Task details: Every line in the records below with the string "computer" needs to be copied out.

Given data:
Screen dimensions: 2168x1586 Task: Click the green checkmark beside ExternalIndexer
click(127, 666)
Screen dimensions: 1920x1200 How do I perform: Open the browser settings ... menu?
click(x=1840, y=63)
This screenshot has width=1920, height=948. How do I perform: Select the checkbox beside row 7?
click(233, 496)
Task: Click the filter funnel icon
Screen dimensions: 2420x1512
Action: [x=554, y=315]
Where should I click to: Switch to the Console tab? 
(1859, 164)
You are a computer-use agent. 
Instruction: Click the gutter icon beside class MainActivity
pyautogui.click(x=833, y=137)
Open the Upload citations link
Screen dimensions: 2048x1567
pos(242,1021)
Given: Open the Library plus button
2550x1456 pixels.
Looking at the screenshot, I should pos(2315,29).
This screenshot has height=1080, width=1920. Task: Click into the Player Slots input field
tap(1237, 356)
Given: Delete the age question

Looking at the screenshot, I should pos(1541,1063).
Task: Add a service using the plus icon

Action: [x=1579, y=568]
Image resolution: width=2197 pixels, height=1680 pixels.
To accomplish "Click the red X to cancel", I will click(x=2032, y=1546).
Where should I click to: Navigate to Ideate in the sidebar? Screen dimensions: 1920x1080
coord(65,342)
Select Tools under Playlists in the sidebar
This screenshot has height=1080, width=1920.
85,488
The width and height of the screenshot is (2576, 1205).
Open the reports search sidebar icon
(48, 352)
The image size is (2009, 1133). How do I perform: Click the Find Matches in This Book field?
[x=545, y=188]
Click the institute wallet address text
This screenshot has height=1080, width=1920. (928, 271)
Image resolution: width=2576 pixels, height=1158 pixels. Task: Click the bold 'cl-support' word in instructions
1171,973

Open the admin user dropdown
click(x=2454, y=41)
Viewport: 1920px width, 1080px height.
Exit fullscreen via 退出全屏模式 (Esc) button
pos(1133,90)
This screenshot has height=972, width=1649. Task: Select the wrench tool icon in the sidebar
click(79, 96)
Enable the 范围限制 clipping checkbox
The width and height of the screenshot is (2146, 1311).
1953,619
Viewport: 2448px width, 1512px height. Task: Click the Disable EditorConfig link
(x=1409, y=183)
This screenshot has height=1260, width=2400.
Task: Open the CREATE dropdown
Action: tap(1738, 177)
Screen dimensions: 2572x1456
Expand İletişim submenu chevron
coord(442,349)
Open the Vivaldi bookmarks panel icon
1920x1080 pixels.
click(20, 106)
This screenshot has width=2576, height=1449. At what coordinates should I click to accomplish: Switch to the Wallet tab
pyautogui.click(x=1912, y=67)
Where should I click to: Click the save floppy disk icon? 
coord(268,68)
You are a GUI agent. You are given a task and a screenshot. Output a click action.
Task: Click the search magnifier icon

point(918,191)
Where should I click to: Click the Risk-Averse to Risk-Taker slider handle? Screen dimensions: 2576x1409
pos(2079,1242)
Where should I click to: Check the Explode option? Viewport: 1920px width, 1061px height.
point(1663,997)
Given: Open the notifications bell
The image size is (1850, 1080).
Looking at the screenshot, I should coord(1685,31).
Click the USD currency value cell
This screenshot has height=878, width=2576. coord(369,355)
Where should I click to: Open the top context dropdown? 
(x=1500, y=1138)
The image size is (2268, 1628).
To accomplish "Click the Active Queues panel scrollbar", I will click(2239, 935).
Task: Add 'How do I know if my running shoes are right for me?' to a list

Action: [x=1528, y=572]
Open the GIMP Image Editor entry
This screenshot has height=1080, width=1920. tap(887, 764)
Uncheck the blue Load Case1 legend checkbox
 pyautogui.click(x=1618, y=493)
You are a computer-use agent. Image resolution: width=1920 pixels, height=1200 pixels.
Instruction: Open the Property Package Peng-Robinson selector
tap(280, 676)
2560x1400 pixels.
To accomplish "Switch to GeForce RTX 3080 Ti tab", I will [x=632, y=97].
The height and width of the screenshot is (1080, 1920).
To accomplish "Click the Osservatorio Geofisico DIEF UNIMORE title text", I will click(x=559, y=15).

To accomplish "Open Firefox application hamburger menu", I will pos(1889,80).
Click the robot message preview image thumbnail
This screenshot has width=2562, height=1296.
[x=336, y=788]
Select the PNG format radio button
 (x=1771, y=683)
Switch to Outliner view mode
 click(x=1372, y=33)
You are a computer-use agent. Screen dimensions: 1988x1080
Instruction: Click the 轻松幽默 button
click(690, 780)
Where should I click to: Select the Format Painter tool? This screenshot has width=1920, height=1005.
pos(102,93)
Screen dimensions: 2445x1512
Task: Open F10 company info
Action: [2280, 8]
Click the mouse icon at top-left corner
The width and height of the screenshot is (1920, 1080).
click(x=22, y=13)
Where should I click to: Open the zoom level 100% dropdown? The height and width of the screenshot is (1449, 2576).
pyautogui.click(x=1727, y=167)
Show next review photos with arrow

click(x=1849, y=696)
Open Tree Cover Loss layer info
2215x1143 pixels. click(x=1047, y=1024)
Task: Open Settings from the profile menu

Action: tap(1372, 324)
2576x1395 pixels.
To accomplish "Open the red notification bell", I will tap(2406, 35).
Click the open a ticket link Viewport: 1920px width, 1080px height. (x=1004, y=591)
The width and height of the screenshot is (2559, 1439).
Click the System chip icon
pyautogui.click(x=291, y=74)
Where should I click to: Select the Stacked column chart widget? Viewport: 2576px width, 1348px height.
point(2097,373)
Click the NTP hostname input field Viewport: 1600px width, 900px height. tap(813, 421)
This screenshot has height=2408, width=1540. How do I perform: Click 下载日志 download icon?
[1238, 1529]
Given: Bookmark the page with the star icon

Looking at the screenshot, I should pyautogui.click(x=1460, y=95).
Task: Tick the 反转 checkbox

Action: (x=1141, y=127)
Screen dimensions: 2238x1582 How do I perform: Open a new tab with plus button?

Answer to the exercise:
You are a computer-use agent. 
You are a computer-use agent. Image resolution: width=1920 pixels, height=1200 pixels.
You are a computer-use agent. Screen dimensions: 1988x1080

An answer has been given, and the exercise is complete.